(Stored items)

===

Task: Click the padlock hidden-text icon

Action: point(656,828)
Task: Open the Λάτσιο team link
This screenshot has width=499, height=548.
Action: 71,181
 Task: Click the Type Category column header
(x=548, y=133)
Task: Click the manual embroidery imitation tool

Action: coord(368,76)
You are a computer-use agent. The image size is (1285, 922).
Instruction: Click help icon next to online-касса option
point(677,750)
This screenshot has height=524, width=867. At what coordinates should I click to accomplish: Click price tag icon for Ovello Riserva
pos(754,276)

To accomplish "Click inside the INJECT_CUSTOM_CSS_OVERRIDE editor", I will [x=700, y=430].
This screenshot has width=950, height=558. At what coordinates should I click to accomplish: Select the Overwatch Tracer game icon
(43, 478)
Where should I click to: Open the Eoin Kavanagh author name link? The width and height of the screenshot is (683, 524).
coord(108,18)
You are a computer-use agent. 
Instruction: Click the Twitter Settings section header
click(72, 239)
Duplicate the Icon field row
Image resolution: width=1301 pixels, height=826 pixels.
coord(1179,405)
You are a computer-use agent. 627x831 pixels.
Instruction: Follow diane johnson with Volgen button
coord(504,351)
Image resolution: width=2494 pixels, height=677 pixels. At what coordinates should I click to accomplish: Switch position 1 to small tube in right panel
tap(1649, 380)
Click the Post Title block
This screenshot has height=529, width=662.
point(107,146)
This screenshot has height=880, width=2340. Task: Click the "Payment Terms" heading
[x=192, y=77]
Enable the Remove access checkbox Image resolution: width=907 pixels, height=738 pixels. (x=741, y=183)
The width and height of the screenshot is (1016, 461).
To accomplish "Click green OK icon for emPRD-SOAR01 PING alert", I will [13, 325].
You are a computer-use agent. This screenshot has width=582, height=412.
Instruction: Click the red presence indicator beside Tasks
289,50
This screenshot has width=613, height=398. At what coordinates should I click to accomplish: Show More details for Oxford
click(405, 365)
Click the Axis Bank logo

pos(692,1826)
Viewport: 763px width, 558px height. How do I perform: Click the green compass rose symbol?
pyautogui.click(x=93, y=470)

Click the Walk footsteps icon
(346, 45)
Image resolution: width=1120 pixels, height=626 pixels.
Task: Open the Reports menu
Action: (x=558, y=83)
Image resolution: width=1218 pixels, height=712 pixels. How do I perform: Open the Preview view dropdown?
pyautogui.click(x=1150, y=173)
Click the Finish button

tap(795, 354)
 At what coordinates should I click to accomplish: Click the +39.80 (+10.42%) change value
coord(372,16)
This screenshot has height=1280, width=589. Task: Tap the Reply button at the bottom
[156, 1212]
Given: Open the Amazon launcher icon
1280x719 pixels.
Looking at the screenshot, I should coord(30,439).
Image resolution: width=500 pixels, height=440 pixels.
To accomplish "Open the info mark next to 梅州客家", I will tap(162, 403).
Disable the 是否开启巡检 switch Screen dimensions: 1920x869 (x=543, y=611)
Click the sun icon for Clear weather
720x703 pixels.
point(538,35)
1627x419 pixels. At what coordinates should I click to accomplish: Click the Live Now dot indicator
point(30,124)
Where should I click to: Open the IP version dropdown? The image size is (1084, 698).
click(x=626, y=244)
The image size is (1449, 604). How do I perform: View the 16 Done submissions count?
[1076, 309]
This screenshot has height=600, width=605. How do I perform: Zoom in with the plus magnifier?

===

**ASSIGNED TASK**
Show the lines where the word "computer" appears in the entries.

**OUTPUT OF THE TASK**
You are a computer-use agent. The image size is (1285, 922).
You are a computer-use agent. 
You are a computer-use agent. 627x831 pixels.
You are a computer-use agent. This screenshot has width=582, height=412.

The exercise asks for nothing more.